Working through the grief no one talks about

We talk about the grief of losing someone you love.
We send flowers, we make casseroles, we gather in living rooms and at gravesides to share stories and hold hands.

But there’s another grief—one that doesn’t get casseroles.
The grief of after caregiving.

It’s the quiet that comes after years of constant doing—measuring medications, tracking symptoms, advocating through doctor’s and lawyer’s appointments, managing every aspect of daily life and the end to come… holding hope in one hand and dread in the other.

When you’ve been in it for so long, caregiving becomes its own ecosystem. Your days are built around someone else’s needs, and your body runs on adrenaline and duty. You become an expert in things you never wanted to learn.

And then one day, it ends.

Yes, there is the loss of the person. But there is also the loss of the life you had with them—the purpose, the identity, the way you were needed.

You wake up and realize:

  • Your body is wrecked from years of lifting, bending, poor sleep, skipped meals.

  • Your mind is exhausted from the vigilance of never truly being “off duty.”

  • Your résumé has a gap the size of a canyon, and employers don’t always see the skills you gained in the trenches.

  • The version of you before caregiving feels like a stranger.

And the world?
The world moves on quickly.

The people who checked in every week now text occasionally, if at all.
The support systems fade.
You’re expected to “get back to normal” when you know in your bones there is no normal to go back to.

When You Don’t Get Time to Heal

To make matters harder, many of us don’t even have the luxury of moving through this grief slowly.

Bills don’t stop coming. Housing situations change. Relationships may falter or end. Family dynamics shift. Sometimes we have to relocate. Sometimes we have to find a job immediately, ready or not.

It’s like stepping off a rollercoaster and being told to run a marathon—no recovery period, no chance to catch your breath.

This forced rushing can deepen the exhaustion and prolong the healing process. We’re navigating job applications while still barely sleeping through the night. We’re signing leases in cities that don’t yet feel like home while still searching for a piece of ourselves.

Showing Up for Work While Grieving

And then there’s the challenge of trying to show up for work—or for your own business—while carrying this invisible weight.

You’re expected to smile in meetings, meet deadlines, brainstorm ideas, and network with ease…all while your body aches with fatigue and your heart aches with absence.

You might feel like you’re wearing a mask: functioning on the outside while unraveling inside. The grief doesn’t clock out when your workday begins—it sits quietly in the background, tugging at your energy, fogging your focus, making “simple” tasks feel monumental.

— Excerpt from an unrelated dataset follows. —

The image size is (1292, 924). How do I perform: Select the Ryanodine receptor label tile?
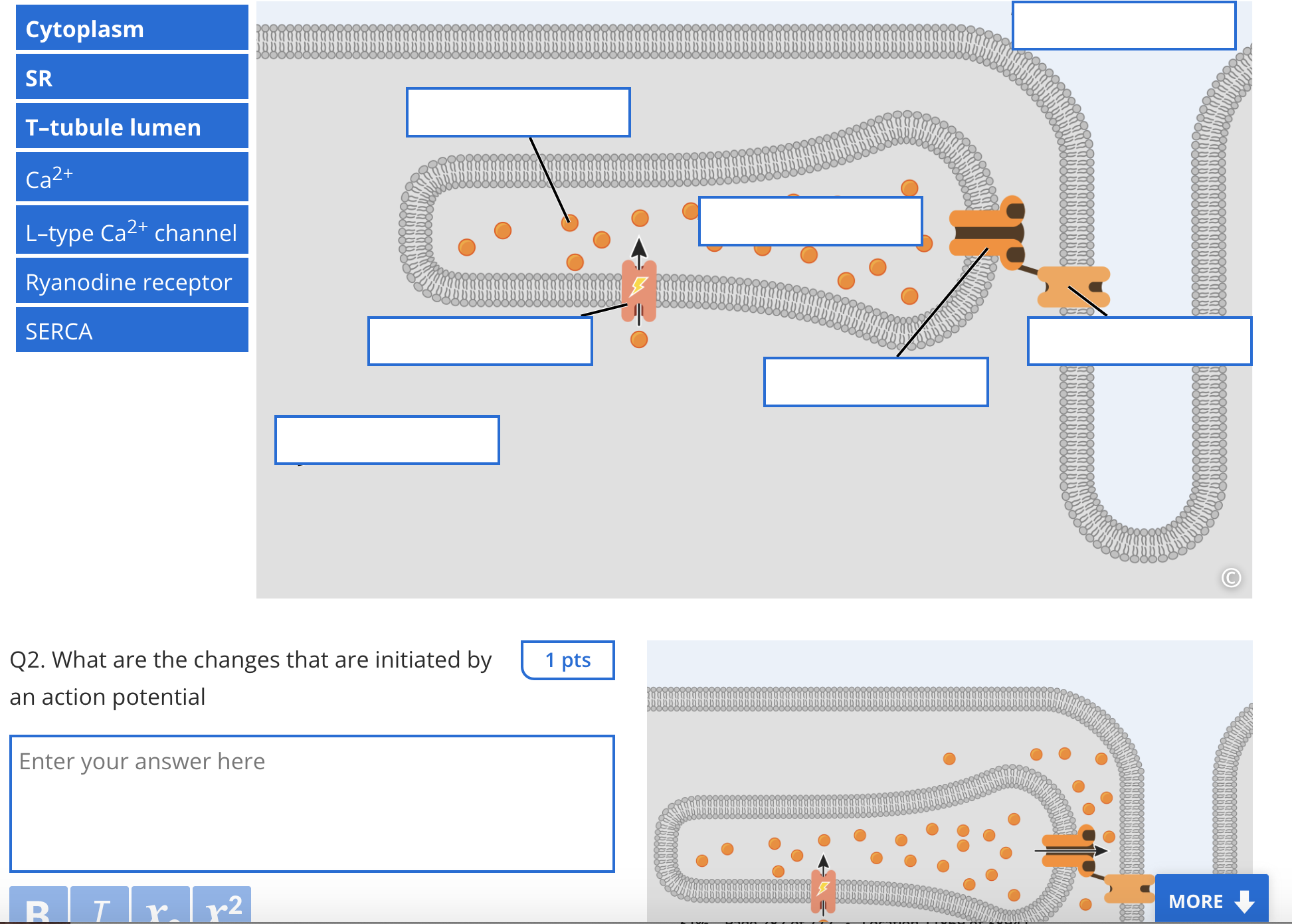pyautogui.click(x=132, y=282)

If you’re building a business, the pressure doubles. You’re told to “be consistent,” “show up online,” “sell with confidence.” But grief reshapes consistency. It forces you to create a new rhythm that honors both your healing and your ambition.

This is where compassion—especially self-compassion—becomes the most important business strategy of all.

A Different Kind of Grief

This grief is messy. It’s not just missing the person—it’s mourning the identity you had, the community that surrounded you, the rhythm of a life that no longer exists.

If you’re in this place, I want you to know you are not invisible.
The skills you built—resilience, organization, advocacy, empathy—are real. They are valuable. And though it may feel impossible right now, there is a new chapter ahead. One you get to write for yourself.

It will take time. It will take rest. It will take forgiving yourself for not “bouncing back” faster.

You are allowed to honor this in-between. You are allowed to grieve it all.

And maybe the first step isn’t figuring out who you’re supposed to be next.
Maybe it’s simply letting yourself be—without a role, without a title, without the weight of constant responsibility—until the pieces start to find each other again.

From one caregiver to another: I see you. I honor the work you’ve done. And I believe in the life that’s still waiting for you.

Journal Prompt

If you are in the space after caregiving, take a few moments to reflect:

  • What do I miss most about the life I had during caregiving—beyond the person themselves?

  • What parts of myself feel missing right now?

  • What skills, strengths, or qualities did I develop in caregiving that could serve me in this next chapter?

  • How might I show up for my work or business with honesty about where I am, instead of pretending I’m “over it”?

  • If I could give myself permission to rest, even for a day, what would that look like?

Write freely. No editing. No “shoulds.” Let this be a space for your truth to land.